● Set tasks:
1. List every function in the code of the comment on option types in C that is declared to return _Bool.
2. Extend the comment on option types in C from the point where it stops.

● Text block:
1. 20
  1. 9

    This kind of code makes me very nervous. Reasoning about the flow control is a lot of effort. If you want to write code that’s maintainable and auditable, then you should use option types for anything that can store a valid value or a not-present placeholder. This is easy in C for pointers because all pointers are option types (just badly designed ones that explode if you forget the not-present check). You can do it for a lot of integer types if you’re willing to define something like 0 or INT_MAX as the not-present marker. For other structs then you can often find a bit or even a whole char spare somewhere to indicate the not-present value.

    If you do that, then you have a single cleanup function that unconditionally tries to destroy every field. The cleanup functions for the type used in every field do the check for the not-present value. Your code ends up looking something like this:

    struct driver_data
    {
    	struct A *a;
    	struct B b;
    	opaque_t c;
    };
    
    // Each of these either initialises the pointed-to value and returns true,
    // or sets rc_out to the return code and returns false.
    _Bool acquire_a(struct A ** a, int *rc_out);
    _Bool register_b(struct B* b, int *rc_out);
    _Bool make_c(opaque_t *c, int *rc_out);
    
    // Each of these destroys the pointed-to object and sets the value 
    // to the not-valid state.
    void destroy_c(opaque_t *c);
    void unregister_b(struct B* b);
    void release_a(struct A**a);
    
    int driver_init(struct parent_dev *parent)
    {
    	if (!(parent->private_data = kzalloc(sizeof struct driver_data,
    	                                   GFP_KERNEL));
    	{
    		return -ENOMEM;
    	}
    	int rc = 0;
    	if (acquire_a(&parent->private_data->a, &rc) &&
    	    register_b(&parent->private_data->b, &rc) &&
    	    make_c(&parent->private_data->c, &rc)
    	{
    		return 0;
    	}
           
    	driver_cleanup(parent);
    
    	return rc;
    }
    
    void driver_cleanup(struct parent_dev *parent)
    {
    	if (parent->data)

● Data:
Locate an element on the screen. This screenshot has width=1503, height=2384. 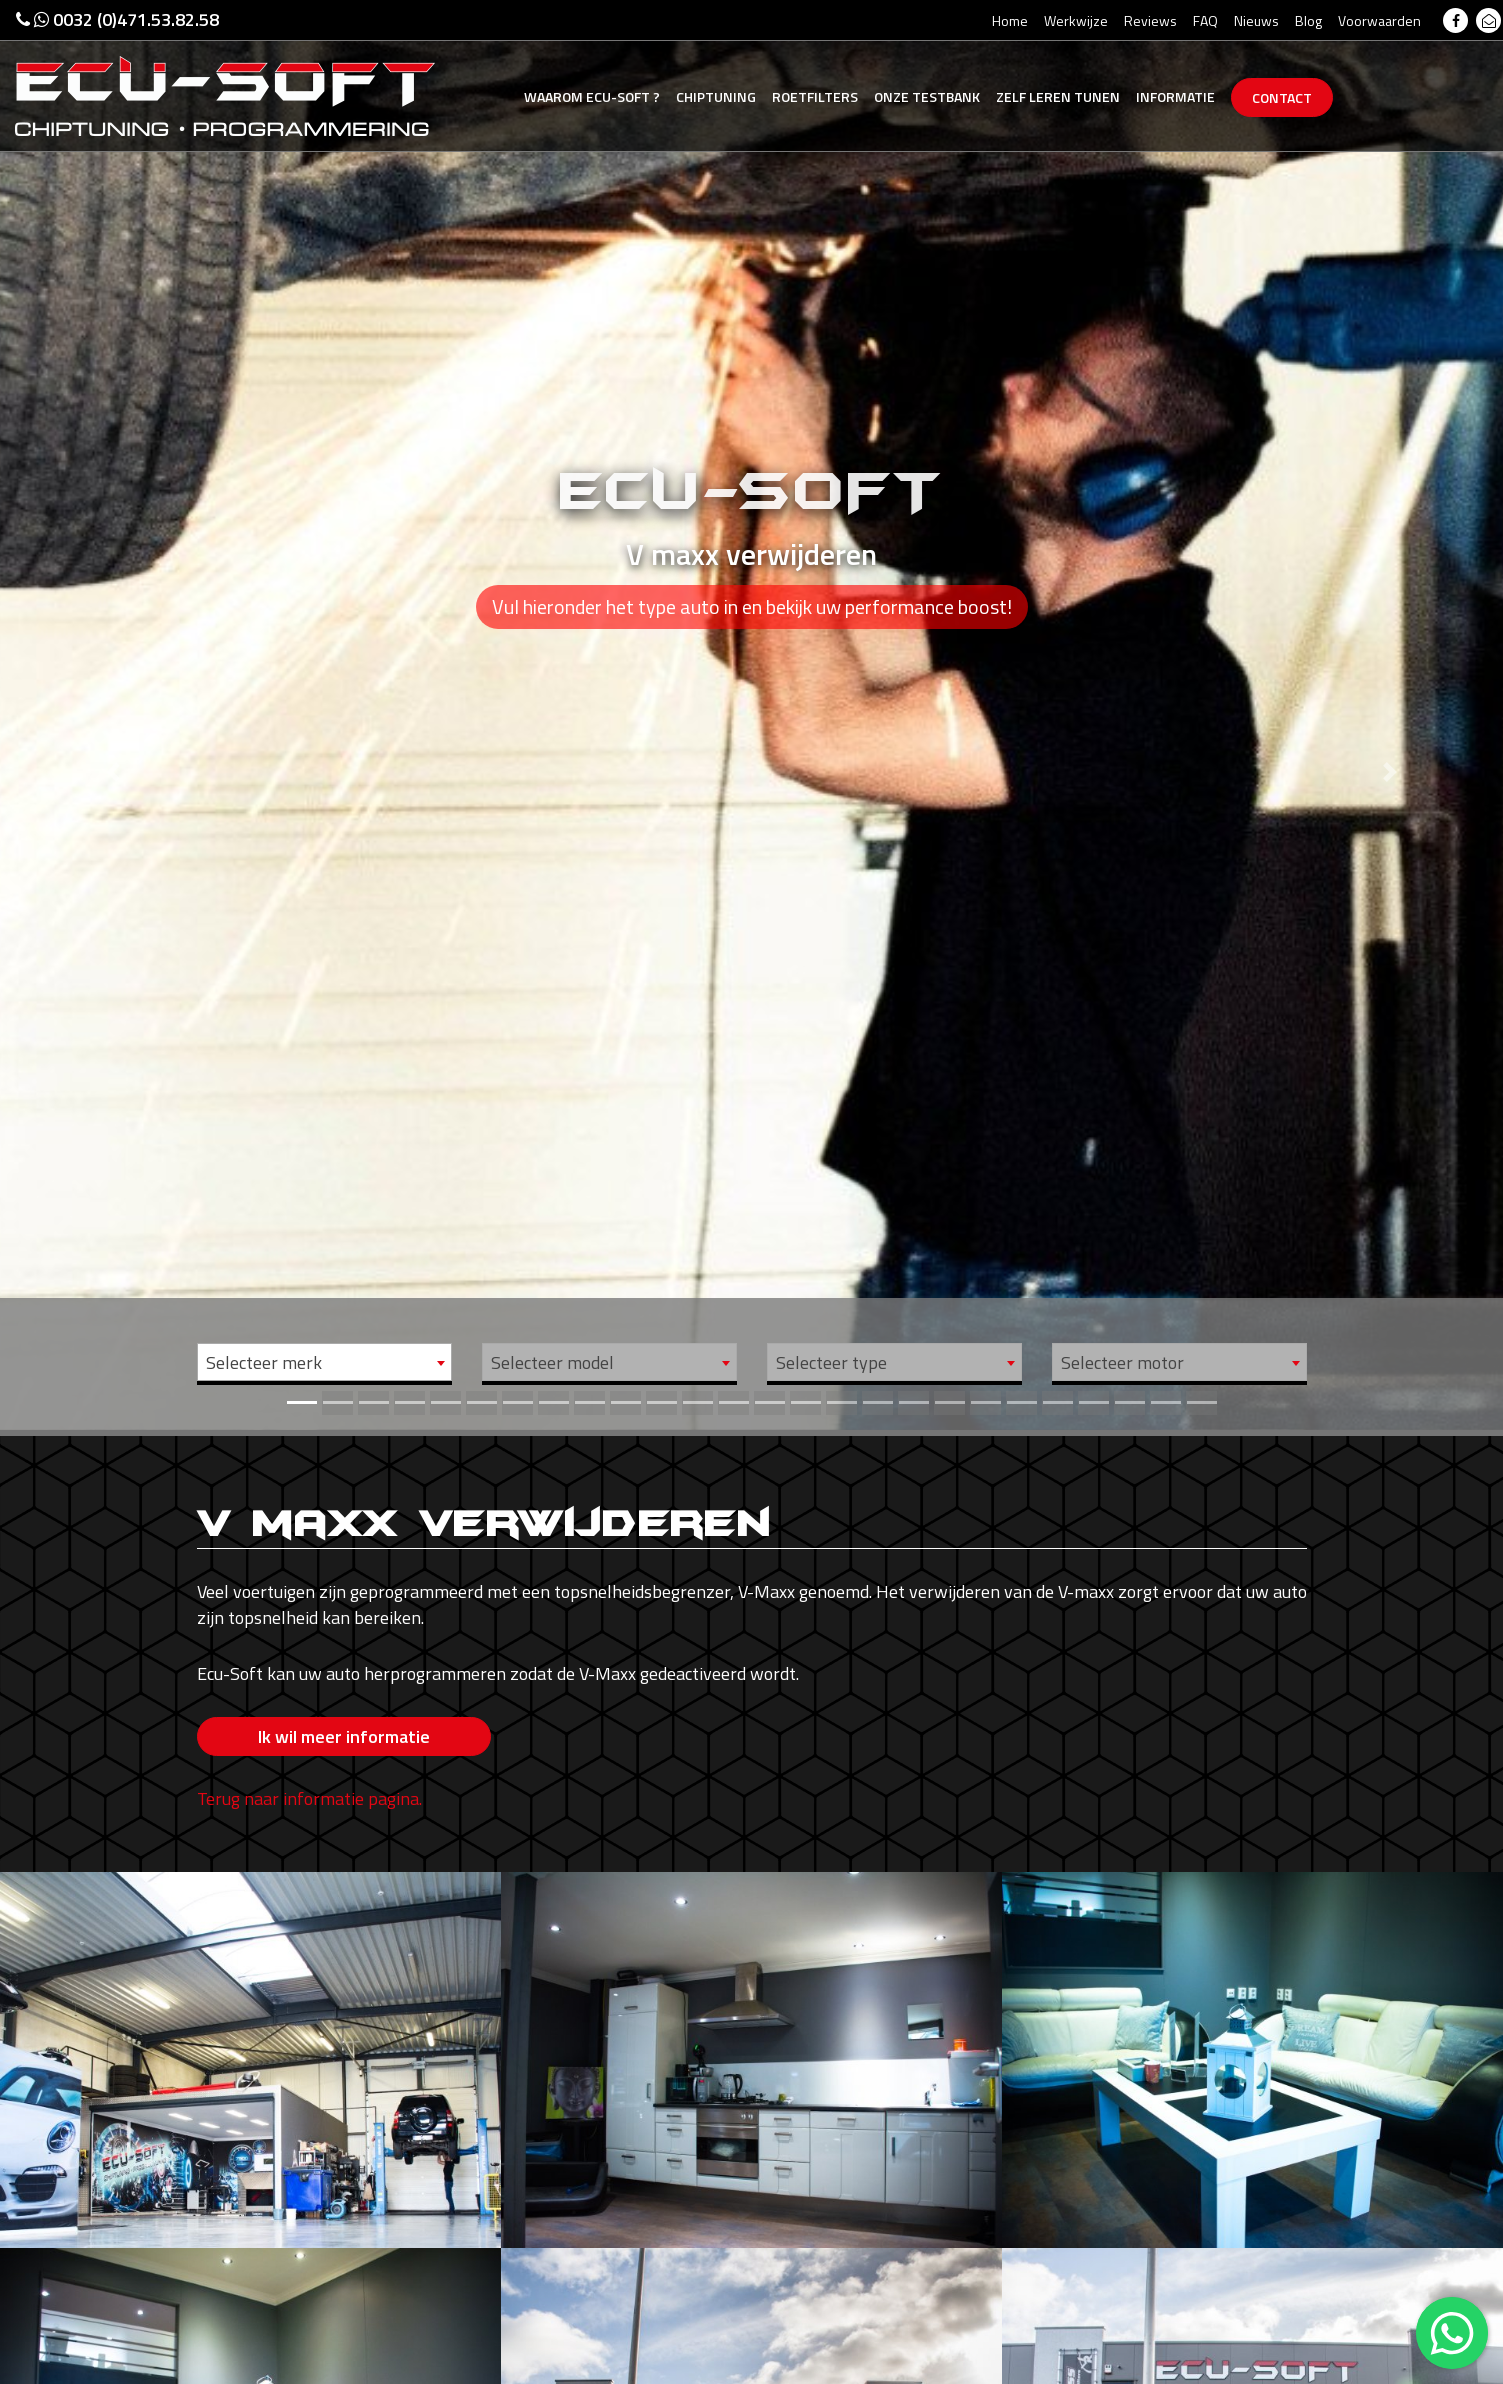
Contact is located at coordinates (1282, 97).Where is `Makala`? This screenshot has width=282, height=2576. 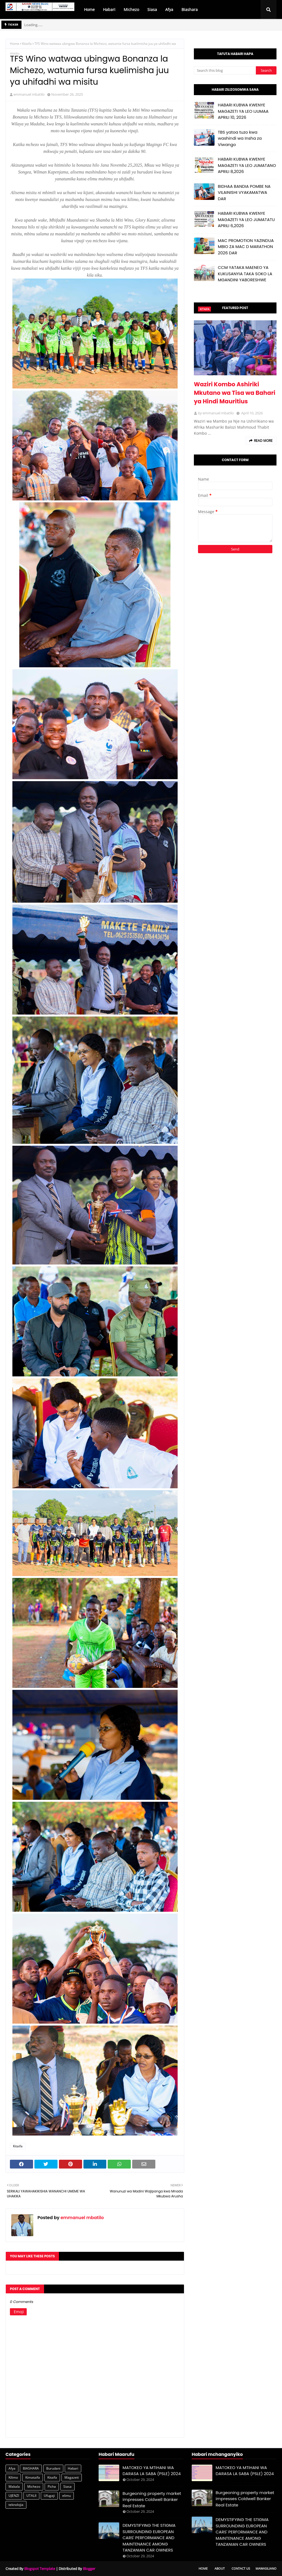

● Response list:
1. acquire_a, register_b, make_c

2.
    	{
    		destroy_c(&parent->data->c);
    		unregister_b(&data->b);
    		release_a(&data->a);
    	}
    	kfree(parent->data);
    }
    

    Even this is a bit messy and is one of the reasons that I much prefer C++11 or newer to C for low-level development. The C++ version of this provides a constructor and a destructor for each of these and looks like this:

    struct driver_data : public generic_driver_data
    {
    	std::unique_ptr<A> *a = { acquire_a() };
    	std::optional<struct B> b = { register_b() };
    	std::optional<opaque_t> c = { make_c() };
            explicit operator bool() const
    	{
    		return a && b && c;
    	}
    };
    
    int driver_init(parent_dev *parent)
    {
    	std::unique_ptr<driver_data> data{new (GFP_KERNEL) driver_data()};
    	if (!data)
    	{
    		return -ENOMEM;
    	}
    	if (!(*data))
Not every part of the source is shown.